**** DATA EXCERPTS

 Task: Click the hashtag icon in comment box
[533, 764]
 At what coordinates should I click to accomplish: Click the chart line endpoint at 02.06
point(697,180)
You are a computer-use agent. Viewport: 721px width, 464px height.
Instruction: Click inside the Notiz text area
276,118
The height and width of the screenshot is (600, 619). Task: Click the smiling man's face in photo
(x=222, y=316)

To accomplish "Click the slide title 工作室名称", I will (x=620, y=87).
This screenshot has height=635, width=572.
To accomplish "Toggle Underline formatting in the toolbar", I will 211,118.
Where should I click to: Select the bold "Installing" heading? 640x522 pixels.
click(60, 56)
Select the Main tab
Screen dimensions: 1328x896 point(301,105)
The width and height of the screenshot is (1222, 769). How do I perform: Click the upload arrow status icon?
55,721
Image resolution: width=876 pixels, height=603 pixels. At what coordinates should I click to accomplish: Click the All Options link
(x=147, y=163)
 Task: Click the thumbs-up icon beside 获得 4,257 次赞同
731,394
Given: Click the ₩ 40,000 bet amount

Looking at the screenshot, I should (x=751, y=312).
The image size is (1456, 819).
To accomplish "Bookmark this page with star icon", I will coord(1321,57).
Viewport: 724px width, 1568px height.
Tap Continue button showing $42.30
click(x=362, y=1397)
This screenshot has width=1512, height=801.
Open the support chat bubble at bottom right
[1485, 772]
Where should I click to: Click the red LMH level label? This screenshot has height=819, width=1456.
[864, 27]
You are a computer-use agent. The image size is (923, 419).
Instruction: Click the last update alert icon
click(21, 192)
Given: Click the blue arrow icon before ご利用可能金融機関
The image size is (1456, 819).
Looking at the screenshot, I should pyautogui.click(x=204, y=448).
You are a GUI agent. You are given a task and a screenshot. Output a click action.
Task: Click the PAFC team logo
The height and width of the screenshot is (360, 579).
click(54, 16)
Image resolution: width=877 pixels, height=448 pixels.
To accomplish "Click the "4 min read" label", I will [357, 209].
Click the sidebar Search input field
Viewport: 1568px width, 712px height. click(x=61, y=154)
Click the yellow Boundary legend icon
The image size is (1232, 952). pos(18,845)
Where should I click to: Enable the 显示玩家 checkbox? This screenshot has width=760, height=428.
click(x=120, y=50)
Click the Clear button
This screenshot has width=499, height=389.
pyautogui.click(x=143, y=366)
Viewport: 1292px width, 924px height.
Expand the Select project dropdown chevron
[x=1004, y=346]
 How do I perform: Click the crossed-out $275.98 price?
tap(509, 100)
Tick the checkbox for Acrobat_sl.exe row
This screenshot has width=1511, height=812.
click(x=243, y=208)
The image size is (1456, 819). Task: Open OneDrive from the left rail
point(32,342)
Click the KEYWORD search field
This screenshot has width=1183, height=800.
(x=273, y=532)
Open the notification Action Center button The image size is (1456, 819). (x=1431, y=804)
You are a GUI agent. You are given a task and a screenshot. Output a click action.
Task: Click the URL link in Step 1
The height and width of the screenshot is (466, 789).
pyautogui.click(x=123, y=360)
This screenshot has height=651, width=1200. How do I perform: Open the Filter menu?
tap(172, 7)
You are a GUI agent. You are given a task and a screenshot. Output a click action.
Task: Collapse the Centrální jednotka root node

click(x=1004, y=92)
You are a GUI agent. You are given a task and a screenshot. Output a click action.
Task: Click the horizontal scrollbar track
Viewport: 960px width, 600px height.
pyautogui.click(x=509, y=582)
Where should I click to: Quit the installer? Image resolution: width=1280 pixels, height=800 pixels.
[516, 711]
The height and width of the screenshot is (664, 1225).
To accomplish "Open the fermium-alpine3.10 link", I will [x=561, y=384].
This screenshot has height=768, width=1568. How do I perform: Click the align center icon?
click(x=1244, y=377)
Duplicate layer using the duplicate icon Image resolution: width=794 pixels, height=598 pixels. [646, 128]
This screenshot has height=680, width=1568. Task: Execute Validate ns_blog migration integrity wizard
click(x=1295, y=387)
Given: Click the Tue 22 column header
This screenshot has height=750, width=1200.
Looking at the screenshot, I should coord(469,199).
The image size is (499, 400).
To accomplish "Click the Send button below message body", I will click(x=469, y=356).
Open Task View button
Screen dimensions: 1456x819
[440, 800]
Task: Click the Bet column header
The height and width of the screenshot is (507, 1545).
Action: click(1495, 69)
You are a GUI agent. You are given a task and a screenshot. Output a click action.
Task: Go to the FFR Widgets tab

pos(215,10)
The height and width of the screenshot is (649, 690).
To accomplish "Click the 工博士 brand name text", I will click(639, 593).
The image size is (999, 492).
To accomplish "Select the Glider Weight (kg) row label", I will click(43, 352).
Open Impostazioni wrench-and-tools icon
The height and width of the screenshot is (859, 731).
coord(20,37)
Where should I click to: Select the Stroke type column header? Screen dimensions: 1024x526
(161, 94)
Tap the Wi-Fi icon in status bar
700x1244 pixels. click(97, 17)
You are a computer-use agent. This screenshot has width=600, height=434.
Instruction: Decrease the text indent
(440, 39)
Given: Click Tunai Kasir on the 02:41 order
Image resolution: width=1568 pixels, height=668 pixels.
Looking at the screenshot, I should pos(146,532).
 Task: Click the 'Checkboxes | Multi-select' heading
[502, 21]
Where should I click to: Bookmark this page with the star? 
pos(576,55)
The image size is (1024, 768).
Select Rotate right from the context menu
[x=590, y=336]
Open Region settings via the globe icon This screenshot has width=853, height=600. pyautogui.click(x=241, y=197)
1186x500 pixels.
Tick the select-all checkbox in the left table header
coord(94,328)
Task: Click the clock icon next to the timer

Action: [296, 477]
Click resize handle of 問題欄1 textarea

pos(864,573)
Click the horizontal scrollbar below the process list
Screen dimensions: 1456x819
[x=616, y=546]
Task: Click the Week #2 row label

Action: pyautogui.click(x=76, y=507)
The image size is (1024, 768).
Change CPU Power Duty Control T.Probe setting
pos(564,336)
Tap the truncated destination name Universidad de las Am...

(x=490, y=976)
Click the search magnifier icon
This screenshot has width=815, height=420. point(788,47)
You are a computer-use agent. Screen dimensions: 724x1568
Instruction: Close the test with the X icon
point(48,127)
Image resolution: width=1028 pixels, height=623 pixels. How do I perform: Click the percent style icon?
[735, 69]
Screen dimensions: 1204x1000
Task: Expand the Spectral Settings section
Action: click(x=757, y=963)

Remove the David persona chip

********

# EXERCISE DIRECTIONS:
Render the data above as a JSON list of strings, one string per line, with blank lines left out.

# SOLUTION FOR THIS EXERCISE:
[
  " Task: Click the hashtag icon in comment box",
  "[533, 764]",
  " At what coordinates should I click to accomplish: Click the chart line endpoint at 02.06",
  "point(697,180)",
  "You are a computer-use agent. Viewport: 721px width, 464px height.",
  "Instruction: Click inside the Notiz text area",
  "276,118",
  "The height and width of the screenshot is (600, 619). Task: Click the smiling man's face in photo",
  "(x=222, y=316)",
  "To accomplish \"Click the slide title 工作室名称\", I will (x=620, y=87).",
  "This screenshot has height=635, width=572.",
  "To accomplish \"Toggle Underline formatting in the toolbar\", I will 211,118.",
  "Where should I click to: Select the bold \"Installing\" heading? 640x522 pixels.",
  "click(60, 56)",
  "Select the Main tab",
  "Screen dimensions: 1328x896 point(301,105)",
  "The width and height of the screenshot is (1222, 769). How do I perform: Click the upload arrow status icon?",
  "55,721",
  "Image resolution: width=876 pixels, height=603 pixels. At what coordinates should I click to accomplish: Click the All Options link",
  "(x=147, y=163)",
  " Task: Click the thumbs-up icon beside 获得 4,257 次赞同",
  "731,394",
  "Given: Click the ₩ 40,000 bet amount",
  "Looking at the screenshot, I should (x=751, y=312).",
  "The image size is (1456, 819).",
  "To accomplish \"Bookmark this page with star icon\", I will coord(1321,57).",
  "Viewport: 724px width, 1568px height.",
  "Tap Continue button showing $42.30",
  "click(x=362, y=1397)",
  "This screenshot has width=1512, height=801.",
  "Open the support chat bubble at bottom right",
  "[1485, 772]",
  "Where should I click to: Click the red LMH level label? This screenshot has height=819, width=1456.",
  "[864, 27]",
  "You are a computer-use agent. The image size is (923, 419).",
  "Instruction: Click the last update alert icon",
  "click(21, 192)",
  "Given: Click the blue arrow icon before ご利用可能金融機関",
  "The image size is (1456, 819).",
  "Looking at the screenshot, I should pyautogui.click(x=204, y=448).",
  "You are a GUI agent. You are given a task and a screenshot. Output a click action.",
  "Task: Click the PAFC team logo",
  "The height and width of the screenshot is (360, 579).",
  "click(54, 16)",
  "Image resolution: width=877 pixels, height=448 pixels.",
  "To accomplish \"Click the \"4 min read\" label\", I will [357, 209].",
  "Click the sidebar Search input field",
  "Viewport: 1568px width, 712px height. click(x=61, y=154)",
  "Click the yellow Boundary legend icon",
  "The image size is (1232, 952). pos(18,845)",
  "Where should I click to: Enable the 显示玩家 checkbox? This screenshot has width=760, height=428.",
  "click(x=120, y=50)",
  "Click the Clear button",
  "This screenshot has width=499, height=389.",
  "pyautogui.click(x=143, y=366)",
  "Viewport: 1292px width, 924px height.",
  "Expand the Select project dropdown chevron",
  "[x=1004, y=346]",
  " How do I perform: Click the crossed-out $275.98 price?",
  "tap(509, 100)",
  "Tick the checkbox for Acrobat_sl.exe row",
  "This screenshot has width=1511, height=812.",
  "click(x=243, y=208)",
  "The image size is (1456, 819). Task: Open OneDrive from the left rail",
  "point(32,342)",
  "Click the KEYWORD search field",
  "This screenshot has width=1183, height=800.",
  "(x=273, y=532)",
  "Open the notification Action Center button The image size is (1456, 819). (x=1431, y=804)",
  "You are a GUI agent. You are given a task and a screenshot. Output a click action.",
  "Task: Click the URL link in Step 1",
  "The height and width of the screenshot is (466, 789).",
  "pyautogui.click(x=123, y=360)",
  "This screenshot has height=651, width=1200. How do I perform: Open the Filter menu?",
  "tap(172, 7)",
  "You are a GUI agent. You are given a task and a screenshot. Output a click action.",
  "Task: Collapse the Centrální jednotka root node",
  "click(x=1004, y=92)",
  "You are a GUI agent. You are given a task and a screenshot. Output a click action.",
  "Task: Click the horizontal scrollbar track",
  "Viewport: 960px width, 600px height.",
  "pyautogui.click(x=509, y=582)",
  "Where should I click to: Quit the installer? Image resolution: width=1280 pixels, height=800 pixels.",
  "[516, 711]",
  "The height and width of the screenshot is (664, 1225).",
  "To accomplish \"Open the fermium-alpine3.10 link\", I will [x=561, y=384].",
  "This screenshot has height=768, width=1568. How do I perform: Click the align center icon?",
  "click(x=1244, y=377)",
  "Duplicate layer using the duplicate icon Image resolution: width=794 pixels, height=598 pixels. [646, 128]",
  "This screenshot has height=680, width=1568. Task: Execute Validate ns_blog migration integrity wizard",
  "click(x=1295, y=387)",
  "Given: Click the Tue 22 column header",
  "This screenshot has height=750, width=1200.",
  "Looking at the screenshot, I should coord(469,199).",
  "The image size is (499, 400).",
  "To accomplish \"Click the Send button below message body\", I will click(x=469, y=356).",
  "Open Task View button",
  "Screen dimensions: 1456x819",
  "[440, 800]",
  "Task: Click the Bet column header",
  "The height and width of the screenshot is (507, 1545).",
  "Action: click(1495, 69)",
  "You are a GUI agent. You are given a task and a screenshot. Output a click action.",
  "Task: Go to the FFR Widgets tab",
  "pos(215,10)",
  "The height and width of the screenshot is (649, 690).",
  "To accomplish \"Click the 工博士 brand name text\", I will click(639, 593).",
  "The image size is (999, 492).",
  "To accomplish \"Select the Glider Weight (kg) row label\", I will click(43, 352).",
  "Open Impostazioni wrench-and-tools icon",
  "The height and width of the screenshot is (859, 731).",
  "coord(20,37)",
  "Where should I click to: Select the Stroke type column header? Screen dimensions: 1024x526",
  "(161, 94)",
  "Tap the Wi-Fi icon in status bar",
  "700x1244 pixels. click(97, 17)",
  "You are a computer-use agent. This screenshot has width=600, height=434.",
  "Instruction: Decrease the text indent",
  "(440, 39)",
  "Given: Click Tunai Kasir on the 02:41 order",
  "Image resolution: width=1568 pixels, height=668 pixels.",
  "Looking at the screenshot, I should pos(146,532).",
  " Task: Click the 'Checkboxes | Multi-select' heading",
  "[502, 21]",
  "Where should I click to: Bookmark this page with the star? ",
  "pos(576,55)",
  "The image size is (1024, 768).",
  "Select Rotate right from the context menu",
  "[x=590, y=336]",
  "Open Region settings via the globe icon This screenshot has width=853, height=600. pyautogui.click(x=241, y=197)",
  "1186x500 pixels.",
  "Tick the select-all checkbox in the left table header",
  "coord(94,328)",
  "Task: Click the clock icon next to the timer",
  "Action: [296, 477]",
  "Click resize handle of 問題欄1 textarea",
  "pos(864,573)",
  "Click the horizontal scrollbar below the process list",
  "Screen dimensions: 1456x819",
  "[x=616, y=546]",
  "Task: Click the Week #2 row label",
  "Action: pyautogui.click(x=76, y=507)",
  "The image size is (1024, 768).",
  "Change CPU Power Duty Control T.Probe setting",
  "pos(564,336)",
  "Tap the truncated destination name Universidad de las Am...",
  "(x=490, y=976)",
  "Click the search magnifier icon",
  "This screenshot has width=815, height=420. point(788,47)",
  "You are a computer-use agent. Screen dimensions: 724x1568",
  "Instruction: Close the test with the X icon",
  "point(48,127)",
  "Image resolution: width=1028 pixels, height=623 pixels. How do I perform: Click the percent style icon?",
  "[735, 69]",
  "Screen dimensions: 1204x1000",
  "Task: Expand the Spectral Settings section",
  "Action: click(x=757, y=963)",
  "Remove the David persona chip"
]